Stick It To The Man
- May 2, 2008
- Commuting, Road Noise, What Were They Thinking?
- Posted by admin
- 1 Comment
I remember the call like it came just last week, because it did.
“Katrina, I have a new car.”
“How exciting!”
“It…it has a stick shift.”
“Even better!”
“You don’t understand! I don’t know how to drive a stick. I need you to teach me.”
“You’ve made me a very happy woman, grasshopper.”
So it came to be that I spent the next evening lurching around a church parking lot in the passenger seat of my friend’s hand-me-down Saturn.
“Okay, you want to imagine the two pedals like objects moving past each other in opposite directions, and when they’re on the same plane, let go of the–” jolt. shudder. “Hit the clutch! Clutch when that happens!” clunk. “It’s all right. Just relax and try again. Everyone stalls when they’re learning.”
She relaxed her white-knuckle grip on the gearshift and glared at me balefully. “I don’t get why you think this is so great. Automatics are a million times easier. You’re the only person we know who even knows how to drive a stick.” She took a deep breath and squared her shoulders to the wheel again. “Also, and I don’t want you to take this the wrong way, you’re a terrible teacher.”
Aspersions cast upon my teaching skills aside, she had a good point. I’m a rarity among my peers in that I can take the Mysterious Third Pedal and make it my bitch.
It didn’t used to be this way. There are legends about days gone by when everyone knew how to operate a manual transmission. I’ve even heard it said that there’s a magical fantasyland called “Yurr-up” where most cars still employ the stick. Such imaginations people have!
Seriously, though, why did Americans stop buying manuals? As this very impressive chart I made my own self illustrates, even as recently as 13 years ago, a quarter of all cars sold in America were driven stickwise.
As you can see, nowadays the stick apparently is only purchased by a core group of gearheads and Luddite weirdos who think automatic transmissions beam information about their gear changes to the FBI. (That’s crazy, of course; it’s the NSA that’s interested in shifting trends.)
There’s no good reason for this, of course. Driving a stick puts you in closer contact with the car and with the road. You learn to feel what the car wants and give it what it needs for optimum performance. A manual costs less than a comparable automatic, and you get better fuel economy.

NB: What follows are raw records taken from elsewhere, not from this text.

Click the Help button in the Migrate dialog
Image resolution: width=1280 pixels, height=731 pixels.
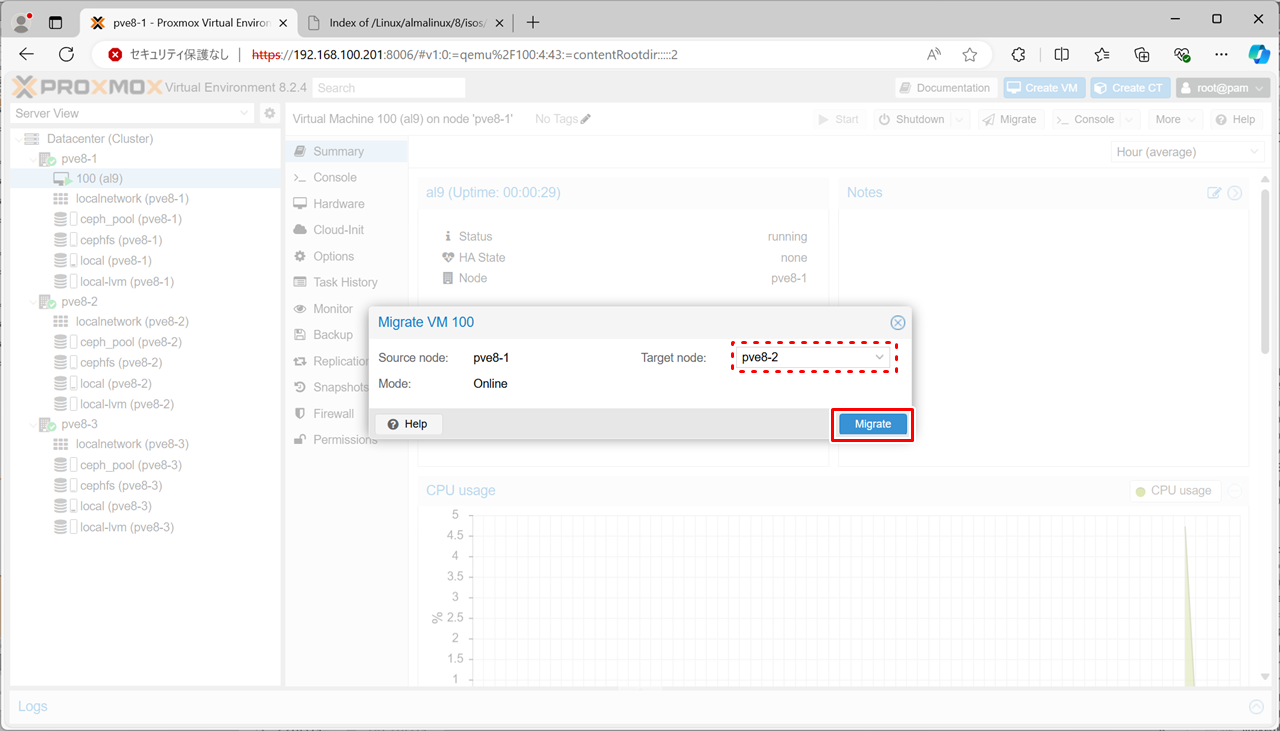[408, 424]
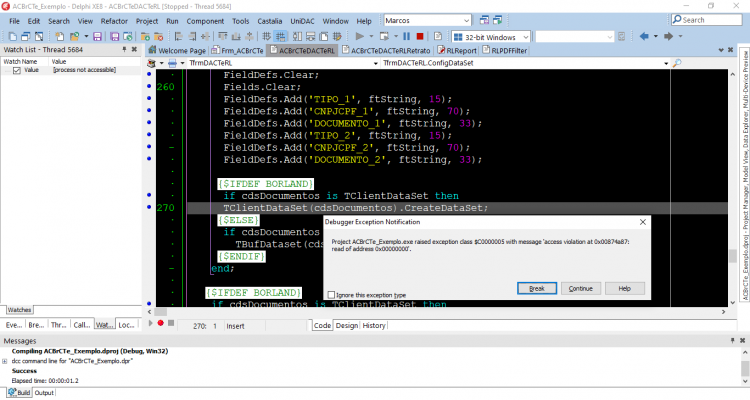The width and height of the screenshot is (750, 400).
Task: Click the horizontal scrollbar thumb under code editor
Action: 161,312
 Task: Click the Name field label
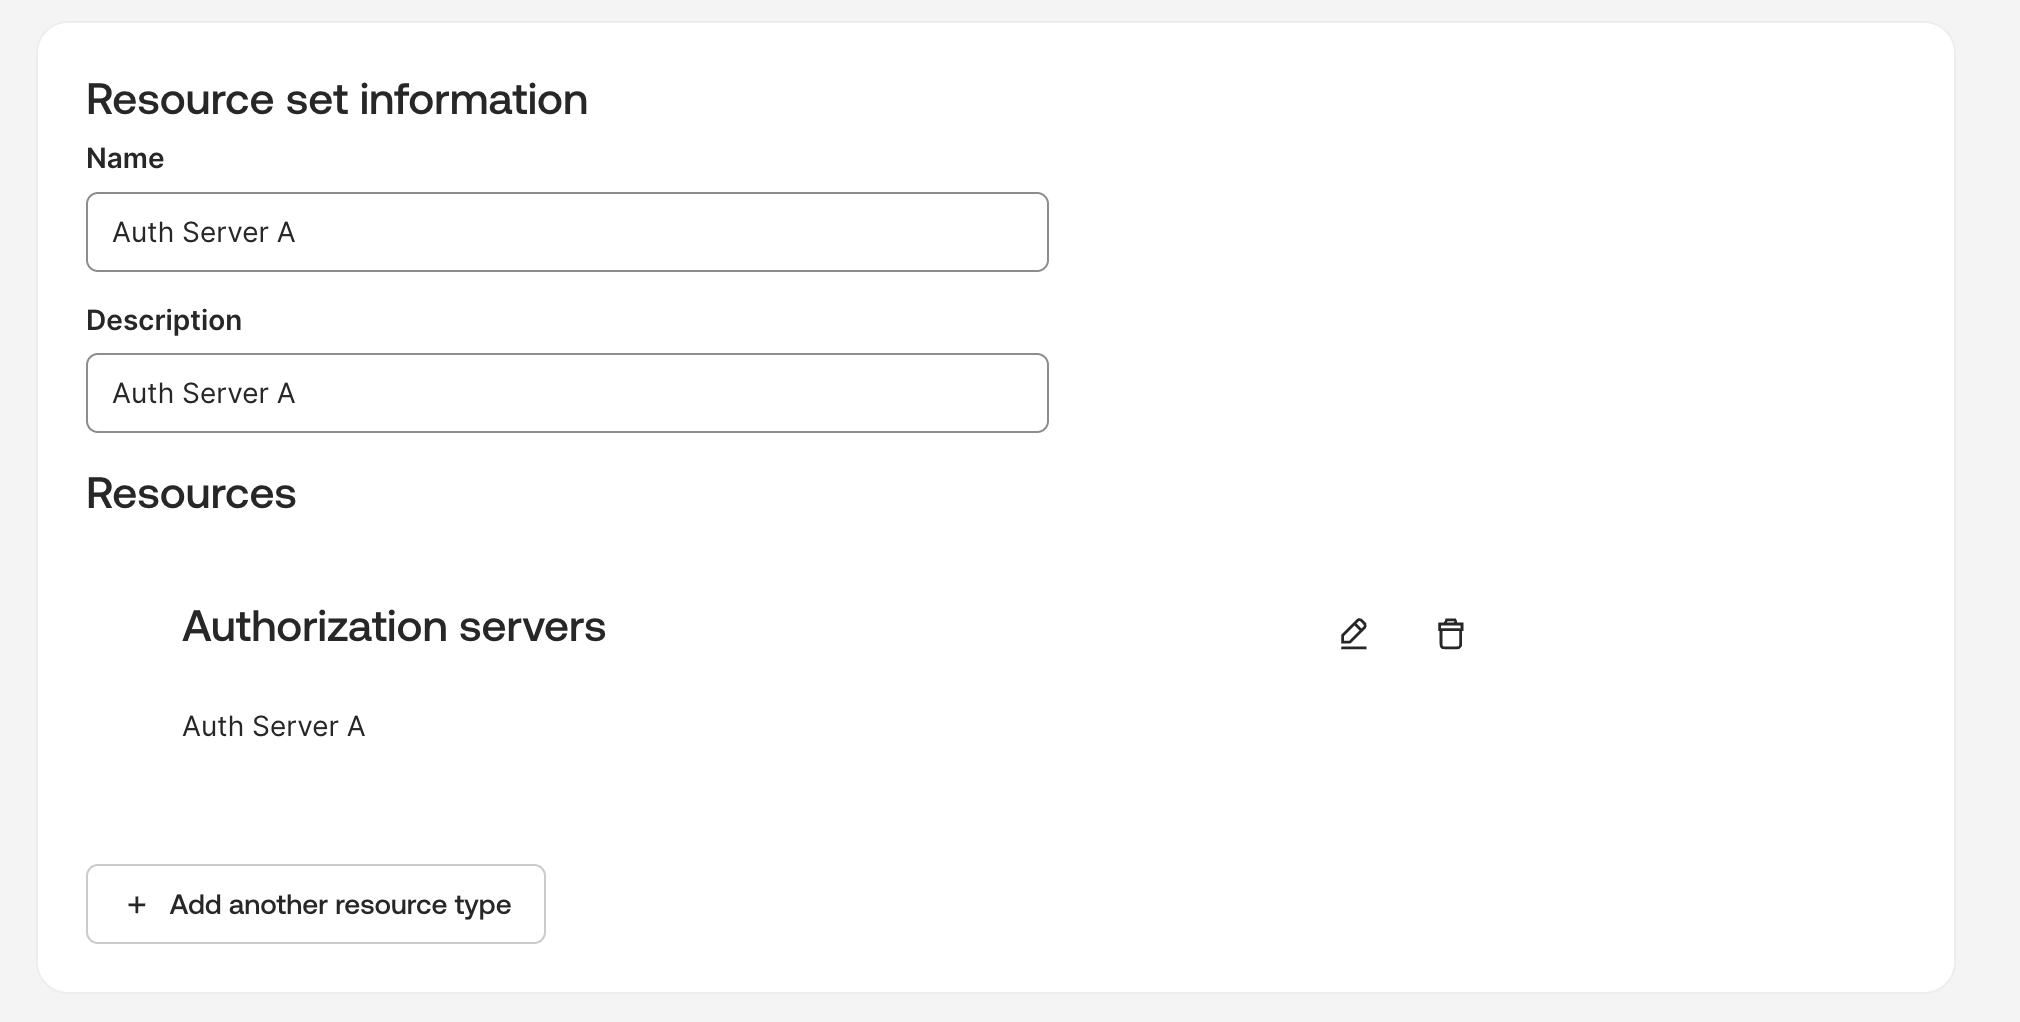click(x=125, y=158)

On top of all that, it’s just cool. When I drive an automatic, I feel like I’m gliding along in a transport pod. When I’m in a car with a stick, engaged in the dance of clutch-shift-gas-clutch-shift-brake, I am piloting the shuttlecraft. (Obviously, in either car, I am a giant dork.)
My friend from way at the beginning of this post – who several days later can now get all the way around the block without stalling – might be surprised to learn that even I, her shifting guru, have new tricks to learn. We’ve had a 2008 Mazda Miata around the office these past few days, and it was my first time behind the wheel of a manual six-speed. The unfamiliar pattern (Reverse in the upper left? What is this devil machine?!), short throw (You mean I don’t have to wrestle it to the ground and drag it into third?) and exciting new-to-me gear (I’ve spent my life in five-speeds thinking, “This is great, but there should be more shifting!”) had me grinding my teeth and cursing a blue streak while I groped for the proper gear.

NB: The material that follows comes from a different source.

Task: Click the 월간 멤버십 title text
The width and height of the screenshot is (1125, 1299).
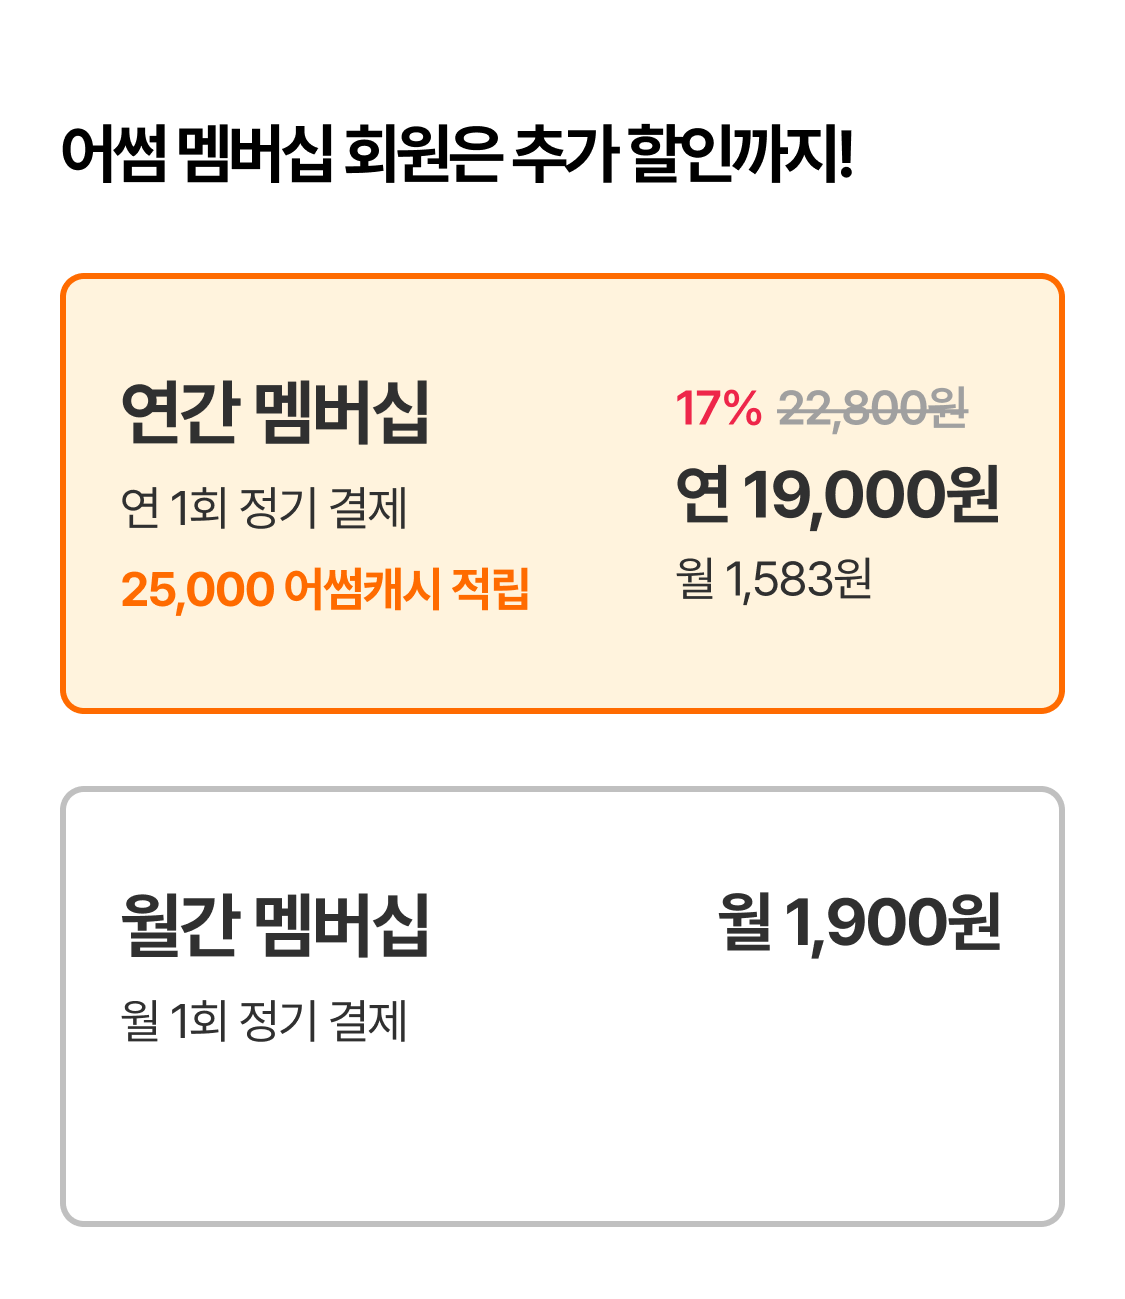Action: click(x=275, y=925)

I hadn’t had that much fun being utterly frustrated in years. I can’t believe everyone else is missing out.
1 Comment
“When I drive an automatic, I feel like I’m gliding along in a transport pod. When I’m in a car with a stick, engaged in the dance of clutch-shift-gas-clutch-shift-brake, I am piloting. . .”
——Precisely. It’s about engagement in what you’re doing. Americans are too willing to zone out passively and inattentively, no matter what they’re doing. Attention spans are contracting because of the internet, because of TV, because of choppy school texts broken up with politically correct sidebars, block paragraphs, and hyper-graphic formatting. Material chores that require perseverence are engaged in reluctantly or consigned to immigrants. There’s a class thing, too, as mid-level, mid-IQ white collars look down on “mere” workmen, in this “information” age (information: raw, unsorted, data, in no way equivalent to perspective or wisdom).
——When you’re in the physical world, get intimate with it, and when in the intellectual world, concentrate long enough to think a complete thought. But the postmodernist, neither-here-nor-there, no-hard-edge, airbag/cocoon lifestyle is just experiential mediocrity and passive distractibility. Buy real cars, low to the ground, and DRIVE them with engagement, America. Use the auto-tranny SUVs and crossovers for RPG target practice. Get in the game of experiencing real life.